PROBLEM REQUIREMENTS
Please repeat the lines below exactly. Begin with the line containing "Instruction: Click the blue" and go on through the line containing "Click attachment paperclip".
======== RECORDS TO PROCESS ========
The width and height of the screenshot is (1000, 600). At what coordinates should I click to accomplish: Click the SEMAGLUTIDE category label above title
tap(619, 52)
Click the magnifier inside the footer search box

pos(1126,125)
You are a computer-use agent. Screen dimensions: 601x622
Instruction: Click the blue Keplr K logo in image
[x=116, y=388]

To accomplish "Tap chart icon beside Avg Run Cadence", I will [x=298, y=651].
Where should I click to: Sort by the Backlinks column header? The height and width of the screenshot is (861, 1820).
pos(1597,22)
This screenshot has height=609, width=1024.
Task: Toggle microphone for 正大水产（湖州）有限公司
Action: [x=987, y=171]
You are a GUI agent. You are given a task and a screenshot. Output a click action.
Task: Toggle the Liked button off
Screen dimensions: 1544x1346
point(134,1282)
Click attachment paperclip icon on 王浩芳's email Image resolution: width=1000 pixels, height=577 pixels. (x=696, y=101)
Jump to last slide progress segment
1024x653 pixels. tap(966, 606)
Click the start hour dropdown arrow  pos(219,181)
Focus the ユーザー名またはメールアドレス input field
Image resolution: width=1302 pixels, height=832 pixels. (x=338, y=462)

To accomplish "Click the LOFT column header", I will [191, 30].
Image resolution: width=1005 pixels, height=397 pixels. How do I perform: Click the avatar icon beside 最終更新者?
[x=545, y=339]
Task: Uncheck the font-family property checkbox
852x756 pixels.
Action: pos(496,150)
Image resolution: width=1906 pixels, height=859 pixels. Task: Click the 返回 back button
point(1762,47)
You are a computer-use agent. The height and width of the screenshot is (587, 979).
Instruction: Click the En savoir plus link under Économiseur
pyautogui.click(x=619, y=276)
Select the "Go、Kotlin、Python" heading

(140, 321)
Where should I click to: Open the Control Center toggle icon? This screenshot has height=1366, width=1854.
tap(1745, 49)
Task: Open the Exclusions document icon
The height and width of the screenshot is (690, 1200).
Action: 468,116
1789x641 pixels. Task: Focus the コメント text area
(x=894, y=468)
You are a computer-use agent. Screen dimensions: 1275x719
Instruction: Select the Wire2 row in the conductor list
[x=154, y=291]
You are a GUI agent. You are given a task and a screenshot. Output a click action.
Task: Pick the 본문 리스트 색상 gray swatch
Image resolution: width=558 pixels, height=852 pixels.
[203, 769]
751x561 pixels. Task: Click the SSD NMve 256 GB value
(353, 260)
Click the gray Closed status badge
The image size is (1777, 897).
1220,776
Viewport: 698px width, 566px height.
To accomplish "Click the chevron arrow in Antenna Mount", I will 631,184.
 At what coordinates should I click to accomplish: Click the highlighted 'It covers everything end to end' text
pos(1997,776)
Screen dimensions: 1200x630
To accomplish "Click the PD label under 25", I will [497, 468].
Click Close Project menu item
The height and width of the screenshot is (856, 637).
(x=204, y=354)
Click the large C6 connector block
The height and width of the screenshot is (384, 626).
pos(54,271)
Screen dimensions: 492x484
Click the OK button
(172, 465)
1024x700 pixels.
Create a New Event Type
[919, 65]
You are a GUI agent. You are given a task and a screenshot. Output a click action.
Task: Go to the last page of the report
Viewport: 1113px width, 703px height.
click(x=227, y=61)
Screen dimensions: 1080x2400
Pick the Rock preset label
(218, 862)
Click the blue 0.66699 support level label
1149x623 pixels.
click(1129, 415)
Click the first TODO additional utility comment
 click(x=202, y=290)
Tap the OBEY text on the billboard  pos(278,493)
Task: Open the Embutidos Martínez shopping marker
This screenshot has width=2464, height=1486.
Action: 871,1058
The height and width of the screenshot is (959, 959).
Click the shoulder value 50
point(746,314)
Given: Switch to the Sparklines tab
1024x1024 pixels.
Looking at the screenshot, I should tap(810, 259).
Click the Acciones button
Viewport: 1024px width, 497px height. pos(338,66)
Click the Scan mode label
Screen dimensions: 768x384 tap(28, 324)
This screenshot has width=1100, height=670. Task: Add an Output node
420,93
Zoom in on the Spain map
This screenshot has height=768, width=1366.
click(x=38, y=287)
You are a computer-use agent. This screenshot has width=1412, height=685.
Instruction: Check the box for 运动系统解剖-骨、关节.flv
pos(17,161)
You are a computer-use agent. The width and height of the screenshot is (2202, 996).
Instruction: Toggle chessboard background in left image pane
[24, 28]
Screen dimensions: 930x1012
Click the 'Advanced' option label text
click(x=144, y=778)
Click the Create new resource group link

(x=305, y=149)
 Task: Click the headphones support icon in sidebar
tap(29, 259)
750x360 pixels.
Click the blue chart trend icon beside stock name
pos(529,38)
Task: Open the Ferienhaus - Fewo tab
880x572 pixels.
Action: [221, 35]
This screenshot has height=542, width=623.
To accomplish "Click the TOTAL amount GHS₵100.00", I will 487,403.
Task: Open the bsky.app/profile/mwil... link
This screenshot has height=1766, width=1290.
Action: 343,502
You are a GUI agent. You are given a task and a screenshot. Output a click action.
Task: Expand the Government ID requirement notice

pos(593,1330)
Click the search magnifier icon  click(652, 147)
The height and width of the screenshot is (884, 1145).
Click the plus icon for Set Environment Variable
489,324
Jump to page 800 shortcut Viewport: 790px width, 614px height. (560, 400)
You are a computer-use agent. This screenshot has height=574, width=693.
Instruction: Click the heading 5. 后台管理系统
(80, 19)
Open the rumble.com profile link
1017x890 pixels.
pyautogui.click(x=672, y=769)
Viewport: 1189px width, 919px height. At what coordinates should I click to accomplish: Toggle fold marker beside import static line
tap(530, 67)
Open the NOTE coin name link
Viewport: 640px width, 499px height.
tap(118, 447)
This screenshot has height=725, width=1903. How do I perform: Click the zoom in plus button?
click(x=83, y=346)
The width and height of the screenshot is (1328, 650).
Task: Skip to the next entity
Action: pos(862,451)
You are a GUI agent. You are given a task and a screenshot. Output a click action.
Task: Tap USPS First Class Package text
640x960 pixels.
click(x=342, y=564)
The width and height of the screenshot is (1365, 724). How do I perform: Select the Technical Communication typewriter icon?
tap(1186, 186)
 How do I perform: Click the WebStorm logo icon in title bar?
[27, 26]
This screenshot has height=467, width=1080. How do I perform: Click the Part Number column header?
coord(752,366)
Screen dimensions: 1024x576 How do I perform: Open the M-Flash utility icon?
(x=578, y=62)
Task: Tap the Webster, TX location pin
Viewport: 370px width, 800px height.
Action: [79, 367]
========
RESULT
Instruction: Click the blue Keplr K logo in image
[x=116, y=388]

To accomplish "Tap chart icon beside Avg Run Cadence", I will [x=298, y=651].
Where should I click to: Sort by the Backlinks column header? The height and width of the screenshot is (861, 1820).
pos(1597,22)
This screenshot has height=609, width=1024.
Task: Toggle microphone for 正大水产（湖州）有限公司
Action: [x=987, y=171]
You are a GUI agent. You are given a task and a screenshot. Output a click action.
Task: Toggle the Liked button off
Screen dimensions: 1544x1346
point(134,1282)
Click attachment paperclip icon on 王浩芳's email Image resolution: width=1000 pixels, height=577 pixels. (x=696, y=101)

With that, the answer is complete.